O ex-autarca do Porto lamenta que "nem sempre" seja preso quem comete grandes roubos, explica por que rejeitou disputar a liderança do PSD com Passos Coelho em 2009 e volta a atacar os "truques" da imprensa portuguesa.
Durante uma intervenção no fórum "Norte Yoga 2017", realizado na Porto Business School, o "partner" da Boyden referiu que "ninguém vai preso na vida pública por chegar ao microfone, dizer duas coisas e enganar as pessoas". "Normalmente nem vai politicamente preso porque as pessoas nem percebem que estão a ser enganadas quando o político é mesmo dos bons", ironizou.
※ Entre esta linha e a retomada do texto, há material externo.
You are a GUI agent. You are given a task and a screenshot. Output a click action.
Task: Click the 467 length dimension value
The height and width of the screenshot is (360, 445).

"Claro que tudo tem um limite e chega uma dada altura em que as pessoas começam a perceber. Alguns têm arte para durante bastante tempo andarem a enganar, até deturpando o que os outros disseram que é verdade, transformando a verdade dos outros em mentira", completou Rio, frisando que os políticos não devem prometer o que é impossível nem "esconder o que é muito relevante e que sabem que vão fazer".
Falando da indispensabilidade das regras da ética nas áreas que o Direito "não consegue albergar", deu o exemplo do princípio de não roubar, que encontra defesa nas leis. Com uma pequena nuance, que assinalou numa altura em que o caso BES e a Operação Marquês voltaram às primeiras páginas. "Se alguém rouba é preso - nem sempre, mas enfim [risos]. Ou melhor, se roubar coisa pequena é preso; se roubar uma coisa muito grande já é diferente. Já tem um inquérito, já tem uma acusação ou não. Aí já é muito mais complicado", declarou.
A coerência foi outra das regras éticas destacadas neste evento dedicado à produtividade, excelência e felicidade nas empresas e instituições públicas. Recuou às autárquicas de Outubro de 2009, quando afixou na cidade um cartaz com uma foto de corpo inteiro e a mensagem "Com os dois pés no Porto", para justificar por que é que, um mês depois de ser eleito na Invicta, não se candidatou a presidente do PSD, sucedendo a Manuela Ferreira Leite.
"Eu tinha dito que tinha os dois pés no Porto, e não um no Porto e outro em Lisboa. Não aceitei [candidatar-me à liderança do PSD] por coerência e por lealdade a quem me confiou o seu voto", argumentou o ex-autarca, embora reconhecendo que "dá jeito às vezes não cumprir esta regra de coerência" e que "em situações limite" até pode ser desculpável quebrá-la.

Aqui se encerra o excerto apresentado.